> **Exercise requirements**: Count the lines below that contain the word "with" and give only that number.

Entries for finding words and elements
● ● ● ● ● ● ●

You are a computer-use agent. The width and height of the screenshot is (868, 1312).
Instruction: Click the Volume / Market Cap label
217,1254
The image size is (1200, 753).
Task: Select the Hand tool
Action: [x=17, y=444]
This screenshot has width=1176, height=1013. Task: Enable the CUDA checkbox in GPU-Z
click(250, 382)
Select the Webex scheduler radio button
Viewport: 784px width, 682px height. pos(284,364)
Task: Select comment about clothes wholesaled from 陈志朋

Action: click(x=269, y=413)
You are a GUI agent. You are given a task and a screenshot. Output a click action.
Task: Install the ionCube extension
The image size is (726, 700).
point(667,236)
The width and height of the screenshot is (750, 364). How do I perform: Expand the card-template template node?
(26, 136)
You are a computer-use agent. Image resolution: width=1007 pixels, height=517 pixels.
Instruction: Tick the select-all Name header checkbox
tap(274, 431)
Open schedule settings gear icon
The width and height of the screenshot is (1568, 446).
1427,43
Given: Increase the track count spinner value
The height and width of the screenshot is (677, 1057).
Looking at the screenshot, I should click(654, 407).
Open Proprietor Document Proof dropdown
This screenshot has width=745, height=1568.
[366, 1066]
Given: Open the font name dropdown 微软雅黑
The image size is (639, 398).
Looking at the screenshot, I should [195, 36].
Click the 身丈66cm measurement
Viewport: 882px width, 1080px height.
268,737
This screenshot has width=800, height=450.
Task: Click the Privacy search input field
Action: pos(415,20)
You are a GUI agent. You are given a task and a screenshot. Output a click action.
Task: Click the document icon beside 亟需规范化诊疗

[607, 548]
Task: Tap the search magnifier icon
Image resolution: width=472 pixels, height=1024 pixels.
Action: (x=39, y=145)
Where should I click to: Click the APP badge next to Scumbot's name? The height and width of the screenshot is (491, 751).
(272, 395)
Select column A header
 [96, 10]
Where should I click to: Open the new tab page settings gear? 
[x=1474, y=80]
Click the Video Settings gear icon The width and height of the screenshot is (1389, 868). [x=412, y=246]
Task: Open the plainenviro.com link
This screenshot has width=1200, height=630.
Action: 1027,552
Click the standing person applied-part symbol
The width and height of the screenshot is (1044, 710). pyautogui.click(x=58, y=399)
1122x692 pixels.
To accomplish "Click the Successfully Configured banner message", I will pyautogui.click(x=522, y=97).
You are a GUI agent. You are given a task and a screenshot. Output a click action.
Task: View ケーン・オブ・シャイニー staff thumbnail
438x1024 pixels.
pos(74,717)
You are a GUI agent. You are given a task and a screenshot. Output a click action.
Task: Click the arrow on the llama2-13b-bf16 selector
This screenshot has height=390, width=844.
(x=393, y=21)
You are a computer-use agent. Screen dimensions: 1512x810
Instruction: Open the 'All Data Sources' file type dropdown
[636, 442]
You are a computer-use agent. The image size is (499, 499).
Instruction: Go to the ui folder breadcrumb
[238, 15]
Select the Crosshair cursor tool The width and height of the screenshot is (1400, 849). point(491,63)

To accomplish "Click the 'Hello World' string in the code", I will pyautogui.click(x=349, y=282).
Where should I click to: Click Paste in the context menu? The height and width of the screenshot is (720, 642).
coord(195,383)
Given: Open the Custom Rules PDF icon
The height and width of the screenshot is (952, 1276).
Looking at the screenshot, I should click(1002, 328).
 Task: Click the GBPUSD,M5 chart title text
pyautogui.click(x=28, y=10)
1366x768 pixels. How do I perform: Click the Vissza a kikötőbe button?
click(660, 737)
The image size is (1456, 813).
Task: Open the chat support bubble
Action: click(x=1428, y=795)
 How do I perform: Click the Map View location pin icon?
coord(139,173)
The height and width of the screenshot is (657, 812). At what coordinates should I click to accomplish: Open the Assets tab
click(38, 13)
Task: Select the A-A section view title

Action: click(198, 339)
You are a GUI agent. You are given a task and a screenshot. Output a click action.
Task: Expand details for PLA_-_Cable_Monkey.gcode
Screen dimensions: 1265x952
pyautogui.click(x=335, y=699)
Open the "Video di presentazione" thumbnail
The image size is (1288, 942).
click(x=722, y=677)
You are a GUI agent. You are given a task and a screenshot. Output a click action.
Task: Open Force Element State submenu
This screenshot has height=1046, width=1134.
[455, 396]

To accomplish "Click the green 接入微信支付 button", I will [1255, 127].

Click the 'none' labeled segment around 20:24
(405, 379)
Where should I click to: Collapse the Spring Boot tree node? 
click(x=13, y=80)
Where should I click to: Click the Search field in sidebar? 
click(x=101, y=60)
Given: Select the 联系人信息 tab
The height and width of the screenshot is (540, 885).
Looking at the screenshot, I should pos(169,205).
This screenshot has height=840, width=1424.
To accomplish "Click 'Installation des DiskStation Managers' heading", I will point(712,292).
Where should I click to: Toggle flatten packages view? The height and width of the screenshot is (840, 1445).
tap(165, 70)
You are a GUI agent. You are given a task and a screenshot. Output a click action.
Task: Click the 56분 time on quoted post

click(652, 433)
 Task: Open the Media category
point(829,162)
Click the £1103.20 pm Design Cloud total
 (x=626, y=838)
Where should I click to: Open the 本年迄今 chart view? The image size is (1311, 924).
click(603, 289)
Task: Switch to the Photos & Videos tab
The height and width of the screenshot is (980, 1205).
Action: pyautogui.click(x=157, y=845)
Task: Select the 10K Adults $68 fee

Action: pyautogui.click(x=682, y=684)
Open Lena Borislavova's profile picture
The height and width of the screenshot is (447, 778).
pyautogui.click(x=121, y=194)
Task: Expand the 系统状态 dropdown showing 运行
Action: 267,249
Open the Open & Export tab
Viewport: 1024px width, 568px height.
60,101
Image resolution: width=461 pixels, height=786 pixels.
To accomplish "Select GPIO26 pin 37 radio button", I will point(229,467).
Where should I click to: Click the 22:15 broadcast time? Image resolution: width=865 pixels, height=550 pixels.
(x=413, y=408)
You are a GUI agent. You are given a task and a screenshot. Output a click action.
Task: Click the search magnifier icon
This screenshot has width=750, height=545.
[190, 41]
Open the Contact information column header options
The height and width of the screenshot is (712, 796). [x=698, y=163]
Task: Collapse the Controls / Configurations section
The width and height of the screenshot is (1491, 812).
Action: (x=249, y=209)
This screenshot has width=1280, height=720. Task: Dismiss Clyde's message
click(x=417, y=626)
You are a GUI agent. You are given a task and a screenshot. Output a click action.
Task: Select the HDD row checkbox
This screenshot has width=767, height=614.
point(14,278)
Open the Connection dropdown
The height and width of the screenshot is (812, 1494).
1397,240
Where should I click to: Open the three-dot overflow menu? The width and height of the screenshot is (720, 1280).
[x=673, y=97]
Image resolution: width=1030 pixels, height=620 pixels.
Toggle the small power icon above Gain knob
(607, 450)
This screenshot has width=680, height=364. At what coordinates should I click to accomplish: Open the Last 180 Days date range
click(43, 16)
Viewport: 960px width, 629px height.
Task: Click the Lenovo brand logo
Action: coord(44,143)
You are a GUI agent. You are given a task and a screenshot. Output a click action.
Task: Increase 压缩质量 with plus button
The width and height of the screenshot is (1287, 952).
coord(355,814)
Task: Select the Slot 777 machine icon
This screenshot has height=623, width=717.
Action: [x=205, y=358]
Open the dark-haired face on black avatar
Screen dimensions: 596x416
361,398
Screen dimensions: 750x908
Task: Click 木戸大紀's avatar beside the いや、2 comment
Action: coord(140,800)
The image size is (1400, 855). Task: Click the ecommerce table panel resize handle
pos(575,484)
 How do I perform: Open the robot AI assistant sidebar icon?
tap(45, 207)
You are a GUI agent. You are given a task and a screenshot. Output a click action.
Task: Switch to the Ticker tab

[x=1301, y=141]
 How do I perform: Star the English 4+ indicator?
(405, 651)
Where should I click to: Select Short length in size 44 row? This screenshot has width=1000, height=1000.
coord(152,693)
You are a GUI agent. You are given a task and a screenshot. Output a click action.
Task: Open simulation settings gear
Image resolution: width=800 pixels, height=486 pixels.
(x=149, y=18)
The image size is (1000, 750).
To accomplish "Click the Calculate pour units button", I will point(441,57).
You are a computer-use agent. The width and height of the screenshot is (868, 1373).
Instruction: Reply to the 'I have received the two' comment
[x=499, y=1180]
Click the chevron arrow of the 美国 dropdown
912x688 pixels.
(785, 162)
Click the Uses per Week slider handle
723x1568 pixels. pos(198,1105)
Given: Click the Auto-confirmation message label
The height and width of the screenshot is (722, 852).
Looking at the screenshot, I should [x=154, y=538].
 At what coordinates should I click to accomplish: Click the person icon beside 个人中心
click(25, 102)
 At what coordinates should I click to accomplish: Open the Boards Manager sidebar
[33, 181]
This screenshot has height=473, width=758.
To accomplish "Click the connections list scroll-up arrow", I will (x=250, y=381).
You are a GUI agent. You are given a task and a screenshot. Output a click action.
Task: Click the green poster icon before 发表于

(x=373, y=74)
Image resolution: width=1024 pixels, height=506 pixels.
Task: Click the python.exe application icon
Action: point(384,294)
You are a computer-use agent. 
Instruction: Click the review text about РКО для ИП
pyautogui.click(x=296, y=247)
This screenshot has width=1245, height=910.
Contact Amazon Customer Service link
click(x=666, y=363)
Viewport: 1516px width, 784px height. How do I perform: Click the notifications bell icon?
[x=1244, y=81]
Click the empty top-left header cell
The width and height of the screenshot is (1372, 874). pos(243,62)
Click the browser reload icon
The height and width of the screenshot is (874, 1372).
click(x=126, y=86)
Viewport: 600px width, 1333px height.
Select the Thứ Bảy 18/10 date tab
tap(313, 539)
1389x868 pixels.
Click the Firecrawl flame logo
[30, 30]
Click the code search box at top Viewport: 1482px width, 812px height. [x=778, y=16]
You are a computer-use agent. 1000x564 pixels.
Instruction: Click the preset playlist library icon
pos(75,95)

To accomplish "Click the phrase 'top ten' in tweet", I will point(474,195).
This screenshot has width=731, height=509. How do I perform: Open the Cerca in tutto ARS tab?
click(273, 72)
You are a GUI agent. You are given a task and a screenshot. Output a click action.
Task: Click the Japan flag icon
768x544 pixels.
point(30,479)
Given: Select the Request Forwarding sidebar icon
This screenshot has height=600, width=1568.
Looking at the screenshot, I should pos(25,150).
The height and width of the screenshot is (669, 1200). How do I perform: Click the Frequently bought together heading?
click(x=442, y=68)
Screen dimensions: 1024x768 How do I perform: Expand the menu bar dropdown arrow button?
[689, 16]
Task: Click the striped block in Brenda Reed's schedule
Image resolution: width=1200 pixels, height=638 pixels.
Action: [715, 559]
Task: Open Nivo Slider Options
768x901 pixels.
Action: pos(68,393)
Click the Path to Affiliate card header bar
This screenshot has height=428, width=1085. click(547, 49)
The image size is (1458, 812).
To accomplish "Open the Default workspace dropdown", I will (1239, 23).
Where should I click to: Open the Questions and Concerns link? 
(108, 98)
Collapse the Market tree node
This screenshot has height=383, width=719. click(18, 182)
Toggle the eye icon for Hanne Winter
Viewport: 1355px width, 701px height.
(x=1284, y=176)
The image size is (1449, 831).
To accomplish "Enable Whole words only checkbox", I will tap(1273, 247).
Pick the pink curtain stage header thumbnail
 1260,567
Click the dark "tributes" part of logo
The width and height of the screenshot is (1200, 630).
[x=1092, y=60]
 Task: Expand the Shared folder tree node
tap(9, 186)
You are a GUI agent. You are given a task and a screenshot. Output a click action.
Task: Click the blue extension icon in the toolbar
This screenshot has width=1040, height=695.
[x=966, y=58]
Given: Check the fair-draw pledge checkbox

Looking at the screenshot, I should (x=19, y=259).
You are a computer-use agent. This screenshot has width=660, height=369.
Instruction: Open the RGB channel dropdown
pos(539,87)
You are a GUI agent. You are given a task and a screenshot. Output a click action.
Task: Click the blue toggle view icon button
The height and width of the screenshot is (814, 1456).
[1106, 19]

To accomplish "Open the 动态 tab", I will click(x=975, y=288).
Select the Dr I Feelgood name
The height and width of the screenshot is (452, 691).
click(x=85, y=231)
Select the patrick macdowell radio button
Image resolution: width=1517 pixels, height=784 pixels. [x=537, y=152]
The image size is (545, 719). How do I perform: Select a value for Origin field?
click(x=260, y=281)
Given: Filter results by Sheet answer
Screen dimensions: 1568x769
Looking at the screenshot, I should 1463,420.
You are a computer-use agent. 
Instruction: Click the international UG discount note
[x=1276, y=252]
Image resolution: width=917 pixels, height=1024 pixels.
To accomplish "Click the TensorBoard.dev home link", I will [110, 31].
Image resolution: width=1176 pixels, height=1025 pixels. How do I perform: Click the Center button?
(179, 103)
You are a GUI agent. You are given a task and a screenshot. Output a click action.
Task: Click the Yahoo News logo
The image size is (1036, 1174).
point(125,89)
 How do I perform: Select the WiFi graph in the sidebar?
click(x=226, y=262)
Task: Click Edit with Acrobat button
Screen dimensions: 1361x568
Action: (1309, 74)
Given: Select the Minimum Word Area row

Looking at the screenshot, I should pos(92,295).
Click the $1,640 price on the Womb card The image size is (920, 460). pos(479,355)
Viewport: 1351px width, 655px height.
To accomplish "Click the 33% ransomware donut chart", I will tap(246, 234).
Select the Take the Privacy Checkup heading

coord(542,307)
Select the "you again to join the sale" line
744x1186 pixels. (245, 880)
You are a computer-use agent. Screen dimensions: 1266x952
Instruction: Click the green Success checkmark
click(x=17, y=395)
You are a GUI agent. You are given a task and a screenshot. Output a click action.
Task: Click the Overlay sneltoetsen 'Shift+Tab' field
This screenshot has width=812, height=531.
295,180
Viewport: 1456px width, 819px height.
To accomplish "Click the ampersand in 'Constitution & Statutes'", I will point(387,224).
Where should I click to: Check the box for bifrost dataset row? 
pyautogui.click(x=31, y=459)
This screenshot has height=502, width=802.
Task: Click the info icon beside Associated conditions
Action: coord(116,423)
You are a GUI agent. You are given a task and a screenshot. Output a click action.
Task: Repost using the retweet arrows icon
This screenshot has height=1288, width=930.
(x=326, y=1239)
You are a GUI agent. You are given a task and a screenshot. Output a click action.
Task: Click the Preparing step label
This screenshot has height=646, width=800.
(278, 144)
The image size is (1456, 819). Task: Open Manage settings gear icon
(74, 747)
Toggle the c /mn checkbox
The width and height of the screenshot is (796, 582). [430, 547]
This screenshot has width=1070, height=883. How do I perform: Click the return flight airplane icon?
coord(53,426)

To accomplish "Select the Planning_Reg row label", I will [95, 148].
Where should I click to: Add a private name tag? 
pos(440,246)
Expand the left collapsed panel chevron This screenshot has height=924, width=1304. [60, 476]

● ● ● ● ● ● ●

> **The result**: 2